So now that we know when the Gospels were written and what their genre is, we're all sitting in the corner rocking back and forth whispering "But it doesn't make any sense" over and over again, right? Okay, maybe that's just me.
My freshman year of college, while taking my (at the time school-mandated, "I'll never be a Bible major in my life") Intro to the Bible class, I had a bit of a crisis. How on Earth, I wondered, if the Bible was written at a different time in a different culture for different people, could it possibly have anything to do with me? How could it relate? How can I find any applicable meaning to it? Lucky for us (or again, maybe it's just me), William J. Webb wondered the same thing. In his book, "Slaves, Women, and Homosexuals" (don't let the title scare you please), he talks about how to read the Bible in light of those pesky little issues like 2,000-year time lapses and completely opposite cultures. And that, boys and girls, is what we're going to talk about in how to read the Bible (which, oddly enough, includes the Gospels!) today.
I'll save you about 150 pages of reading and give you the gist of Webb's book: find the overarching theme of the passage and apply that to your life.
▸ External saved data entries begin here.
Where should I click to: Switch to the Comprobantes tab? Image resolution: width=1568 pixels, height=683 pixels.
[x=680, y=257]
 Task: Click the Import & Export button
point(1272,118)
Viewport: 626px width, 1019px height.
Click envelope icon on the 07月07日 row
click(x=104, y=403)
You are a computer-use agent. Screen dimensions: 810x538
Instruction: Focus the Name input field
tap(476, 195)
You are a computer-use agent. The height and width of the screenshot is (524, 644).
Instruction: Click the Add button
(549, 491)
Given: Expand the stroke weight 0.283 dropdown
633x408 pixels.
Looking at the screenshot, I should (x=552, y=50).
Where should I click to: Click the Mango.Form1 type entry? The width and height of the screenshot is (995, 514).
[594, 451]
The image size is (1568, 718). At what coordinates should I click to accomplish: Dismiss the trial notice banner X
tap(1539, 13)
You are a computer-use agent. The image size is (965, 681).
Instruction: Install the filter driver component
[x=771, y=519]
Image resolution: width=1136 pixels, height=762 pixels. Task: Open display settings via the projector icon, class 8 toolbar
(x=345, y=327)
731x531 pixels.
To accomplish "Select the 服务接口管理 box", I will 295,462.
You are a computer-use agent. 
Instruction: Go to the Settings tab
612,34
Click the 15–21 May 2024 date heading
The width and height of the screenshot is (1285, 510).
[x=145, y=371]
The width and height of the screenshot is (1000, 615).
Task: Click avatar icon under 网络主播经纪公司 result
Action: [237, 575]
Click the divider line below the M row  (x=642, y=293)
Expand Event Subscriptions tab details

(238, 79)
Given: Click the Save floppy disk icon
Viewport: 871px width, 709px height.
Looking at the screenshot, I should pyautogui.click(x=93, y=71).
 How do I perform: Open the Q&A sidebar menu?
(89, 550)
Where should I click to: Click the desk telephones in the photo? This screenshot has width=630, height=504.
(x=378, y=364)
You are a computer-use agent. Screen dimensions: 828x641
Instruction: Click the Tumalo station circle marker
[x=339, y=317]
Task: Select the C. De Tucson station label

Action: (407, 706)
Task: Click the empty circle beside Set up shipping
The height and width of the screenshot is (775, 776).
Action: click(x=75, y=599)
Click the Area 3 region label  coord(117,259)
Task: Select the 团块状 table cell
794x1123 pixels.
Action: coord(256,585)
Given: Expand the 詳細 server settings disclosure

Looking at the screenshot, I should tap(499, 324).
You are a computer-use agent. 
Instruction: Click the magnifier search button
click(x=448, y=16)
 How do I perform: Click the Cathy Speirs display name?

There are certain passages that are culturally bound in the Bible. For example, Deuteronomy 22:11 tells us not to wear clothes of wool and linen woven together (gosh, there goes my poly-wool blend sock collection!) Then, there are verses that seem culturally bound, but which you can still apply to your life in the 21st century like when God reminds the Israelites of how He brought them out of Egypt in the Old Testament. "Well," you may think "I've never been enslaved in Egypt, and God never brought me out of it, sooooooooo..........how does that work?" The point is to look at the overarching theme (God's deliverance of His people out of seemingly hopeless situations) and then apply that to your life today, aka God delivered His people out of Egypt, so surely He'll deliver me safely out of this taxi and therefore away from the Cab Driver of Death. Moreover, you can look at what the people in the Scripture did in that situation as guidance for how you should conduct yourself. For example, Moses listened to God despite his feelings of inadequacy (Exodus 4) and he ended up delivering God's people from slavery. So when you're sitting in the taxi and hear that still, small voice say "Tell him to pull over a block early" and you feel a little awkward about it, just do it.